4 thoughts on “Some reflections on feminist philosophy

  1. I used to also not like / be very skeptical of feminist philosophy. I’m not fully certain what my exact thought process was, because a lot of it was subconscious, but I think it was something like this:

    There don’t seem to be a lot of women in philosophy.
    Therefore, I guess many women aren’t that good at philosophy, overall.
    There are a good handful of women in ethics, and there’s tons of women in feminist philosophy.
    Hmm, maybe those areas aren’t as challenging, or aren’t that good quality-wise.
    **Because, if feminist philosophy was awesome, why isn’t it full of men?** (I’m 99% certain this actual thought flitted through my brain at some point.)
    So if almost all men avoid FP, and almost all the awesome philosophers I know of are men, how could FP be anything other than mediocre?

  2. This is so very interesting to read, thanks for sharing (both of you!). I suspect my immediate appreciation for the vast ocean of work in feminist philosophy was partly due to the fact that I was a late-comer to the field and not at all acculturated to the canon or traditions. So my first year of graduate school, I was presented with readings from everyone from Augustine to Alison Wylie and I just figured, that’s all a lot of philosophy that I should read.

    I remain grateful that I sort of accidentally wandered into Wisconsin, took a class with Claudia Card, and decided to stick around. I think I was lucky, not learning the cultural disdain.

  3. thank you for sharing this. It made me think of my own experience of disregarding feminist philosophy, or rather what I thought feminist philosophy was. It was (my experience) very similar to what the post describes. I also thought I had to decide between the analytics and the rest. And even though I did not have a clear idea of what the non-analytic philosophers were doing, somehow I was sure I liked what the analytic philosophers were doing. Only a few years ago I started learning what feminist philosophy is, and it completely changed my opinion and my relationship with it. To the extent that I cannot see myself doing something that is not feminist philosophy in one way or another.

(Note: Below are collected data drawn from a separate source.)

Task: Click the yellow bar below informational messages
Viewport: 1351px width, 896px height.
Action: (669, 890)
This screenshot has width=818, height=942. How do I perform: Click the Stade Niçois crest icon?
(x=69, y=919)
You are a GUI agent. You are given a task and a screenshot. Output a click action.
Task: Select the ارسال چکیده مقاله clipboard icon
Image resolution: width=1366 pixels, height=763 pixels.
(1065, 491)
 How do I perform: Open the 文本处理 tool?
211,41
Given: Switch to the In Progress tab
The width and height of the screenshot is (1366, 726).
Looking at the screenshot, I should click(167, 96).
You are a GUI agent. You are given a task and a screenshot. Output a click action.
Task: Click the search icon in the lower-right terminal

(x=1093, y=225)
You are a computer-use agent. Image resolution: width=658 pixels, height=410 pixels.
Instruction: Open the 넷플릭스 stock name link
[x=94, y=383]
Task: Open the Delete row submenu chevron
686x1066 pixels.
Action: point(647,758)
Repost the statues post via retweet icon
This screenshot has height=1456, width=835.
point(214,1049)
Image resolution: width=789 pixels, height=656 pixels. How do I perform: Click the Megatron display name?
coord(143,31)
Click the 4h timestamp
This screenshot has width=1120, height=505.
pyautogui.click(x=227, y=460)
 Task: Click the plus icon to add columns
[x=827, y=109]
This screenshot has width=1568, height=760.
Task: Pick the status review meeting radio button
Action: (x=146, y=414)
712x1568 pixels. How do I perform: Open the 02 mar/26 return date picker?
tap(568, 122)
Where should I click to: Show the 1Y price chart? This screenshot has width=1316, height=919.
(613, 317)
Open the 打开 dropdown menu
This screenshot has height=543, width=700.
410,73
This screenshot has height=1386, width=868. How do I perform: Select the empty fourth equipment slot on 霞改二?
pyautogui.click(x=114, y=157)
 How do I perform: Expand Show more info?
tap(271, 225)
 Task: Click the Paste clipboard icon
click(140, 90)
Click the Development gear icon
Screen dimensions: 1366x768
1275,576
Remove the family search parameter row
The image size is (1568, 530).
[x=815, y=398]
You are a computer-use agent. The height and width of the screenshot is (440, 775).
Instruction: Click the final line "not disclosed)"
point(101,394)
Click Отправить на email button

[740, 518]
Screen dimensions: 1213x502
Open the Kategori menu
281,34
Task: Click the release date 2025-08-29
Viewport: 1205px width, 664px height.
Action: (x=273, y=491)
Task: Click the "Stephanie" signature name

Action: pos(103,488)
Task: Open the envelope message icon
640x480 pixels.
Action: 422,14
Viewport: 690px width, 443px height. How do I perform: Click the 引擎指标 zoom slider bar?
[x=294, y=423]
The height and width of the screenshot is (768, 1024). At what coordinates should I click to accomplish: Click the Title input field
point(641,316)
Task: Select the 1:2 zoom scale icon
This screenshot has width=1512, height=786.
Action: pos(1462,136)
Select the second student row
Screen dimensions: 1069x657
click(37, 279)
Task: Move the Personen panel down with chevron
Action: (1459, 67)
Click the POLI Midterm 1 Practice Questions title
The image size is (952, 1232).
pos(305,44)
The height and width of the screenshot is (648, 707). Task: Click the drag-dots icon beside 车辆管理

  4. Thank you for this post on such an important, and fraught, topic! I still struggle with describing myself as doing feminist philosophy, largely an instinct developed as a student, when I often thought, “but I can do the other stuff, and I don’t want people to think that I’m running to what is easy because that’s ‘all I can do’.” As a result of trying to avoid feminist philosophy without totally avoiding it, I turned to political philosophy, instead of metaphysics, which I really loved! Now, while that instinct still arises by times, and especially with students who often learn quickly the “status” of feminist philosophy(!), the stronger worry involves a tension between the idea that I’d like feminist work to be just philosophical work “proper,” and the idea that even if “feminist” naming were no longer necessary, I so value the existence of the body of work (and the people who do it) that I couldn’t bear to let it go. And as many of those people have taught me, not everyone *can* do feminist philosophy, actually.
    On another note, I’ve recently realized that I often think of feminist philosophy (particularly feminist epistemology/philosophy of science, where I usually work) as an area in which the analytic/continental division — and, of course, the fact/value division — isn’t so central as in other philosophical approaches, where I can draw on, e.g., Langton, Beauvoir, Quine, and Haraway in fruitful and, hopefully, sharp ways. Without brushing off the importance of traditions, that strikes me as important about feminist philosophy.